Ils n’ont ni honte ni mémoire. Après avoir plongé le pays dans le chaos, les mêmes partis — EDE, Pitit Desalin et une poignée d’opportunistes recyclés — osent revenir sur le devant de la scène avec un document pompeusement intitulé « Consensus politique pour le redressement national et la réorientation de la transition ». Ces gens, qui ont participé à toutes les dérives du CPT, prétendent maintenant sauver Haïti. Ironie ou insulte ? Sans doute les deux.
Car enfin, qui a échoué ? Qui a contribué à transformer la transition en une foire de corruption et d’incompétence ? Ce sont ces mêmes groupes, ces mêmes visages, ces mêmes discours creux. Pendant que le peuple crève, ils signent des “consensus” dans des salons climatisés, rêvant déjà des nouveaux privilèges qu’ils pourront s’octroyer. Leur bilan est simple : un État exsangue, une administration en ruine, et une population livrée à la misère.
Leur prétendue “transition d’un an” n’est rien d’autre qu’un stratagème pour se repositionner politiquement. Ce n’est pas la nation qu’ils veulent redresser, c’est leur influence qu’ils veulent préserver. Ils se disent contre le CPT, mais ils en sont les produits les plus accomplis, les complices directs de son naufrage. Ils jouent la rupture tout en gardant les mains dans la même caisse.
Et le plus scandaleux, c’est ce silence total sur la sécurité. Pas un mot sur le contrôle des gangs, sur la reconstruction de la police, sur la protection des citoyens. Rien. Ce vide n’est pas une omission : c’est un aveu. Ces partis savent que sans sécurité, aucune élection n’est possible. Mais justement, ils ne veulent pas d’élections libres — ils veulent la continuité du désordre, seule garantie pour continuer à piller l’État en toute impunité.
Parler d’organiser des élections dans un pays en guerre, c’est se moquer du peuple. C’est une farce cruelle. Ils savent que les urnes ne seront jamais installées à Cité Soleil ni à Martissant tant que les armes parleront plus fort que la loi. Mais qu’importe ! L’essentiel, pour eux, c’est d’occuper le micro et d’assurer leur place à la table du prochain partage.
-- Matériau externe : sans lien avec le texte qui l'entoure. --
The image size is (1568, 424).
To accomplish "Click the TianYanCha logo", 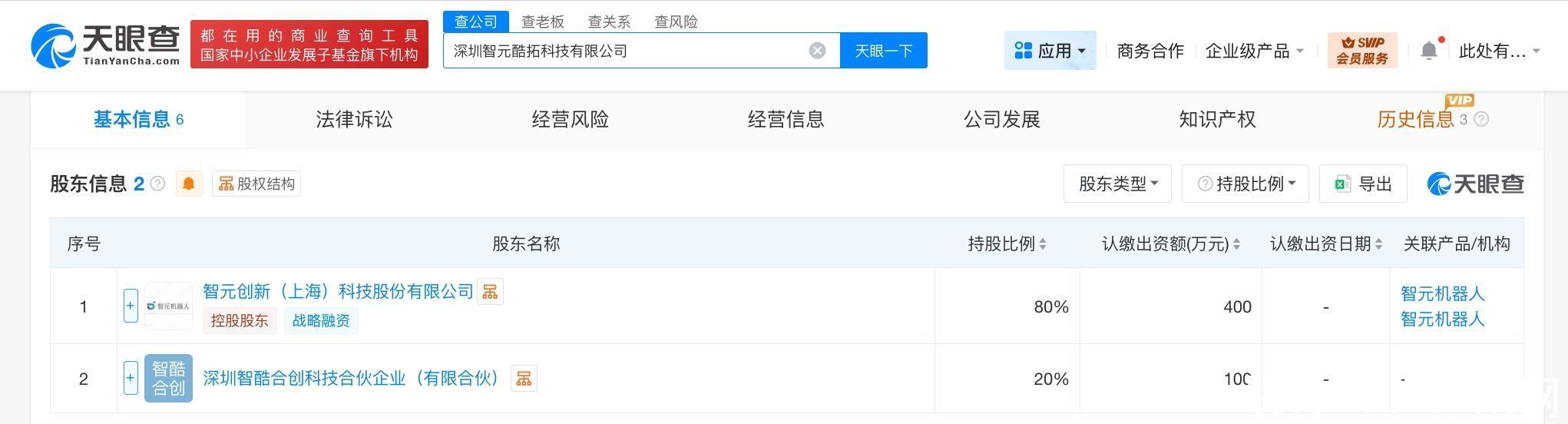I will pos(106,45).
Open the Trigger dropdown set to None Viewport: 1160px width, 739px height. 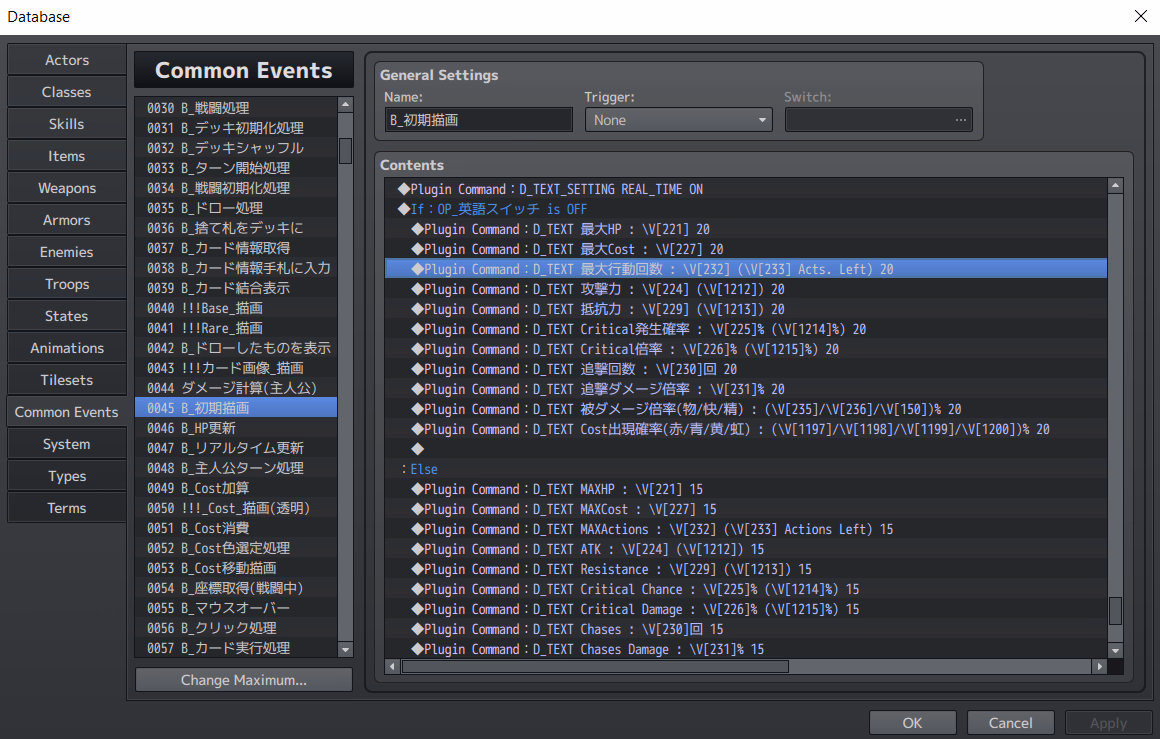678,120
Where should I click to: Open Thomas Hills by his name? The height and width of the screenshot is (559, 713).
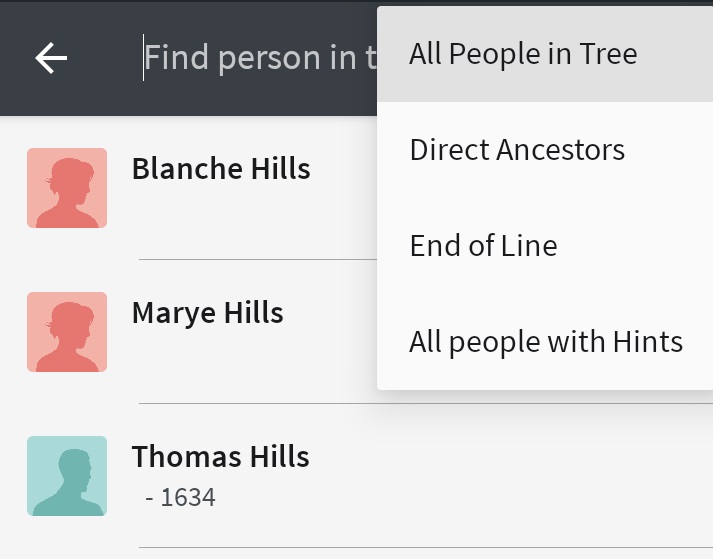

Ce “consensus” n’est rien d’autre qu’un retour des vautours. Les mêmes qui ont vidé les caisses publiques, détruit les institutions et étouffé tout espoir, se déguisent maintenant en réformateurs. Haïti n’a pas besoin d’un autre faux départ signé par les mêmes visages corrompus. Le pays a besoin de justice, de sécurité et de nouveaux leaders — pas d’une autre mascarade organisée par ceux qui ont déjà tout trahi.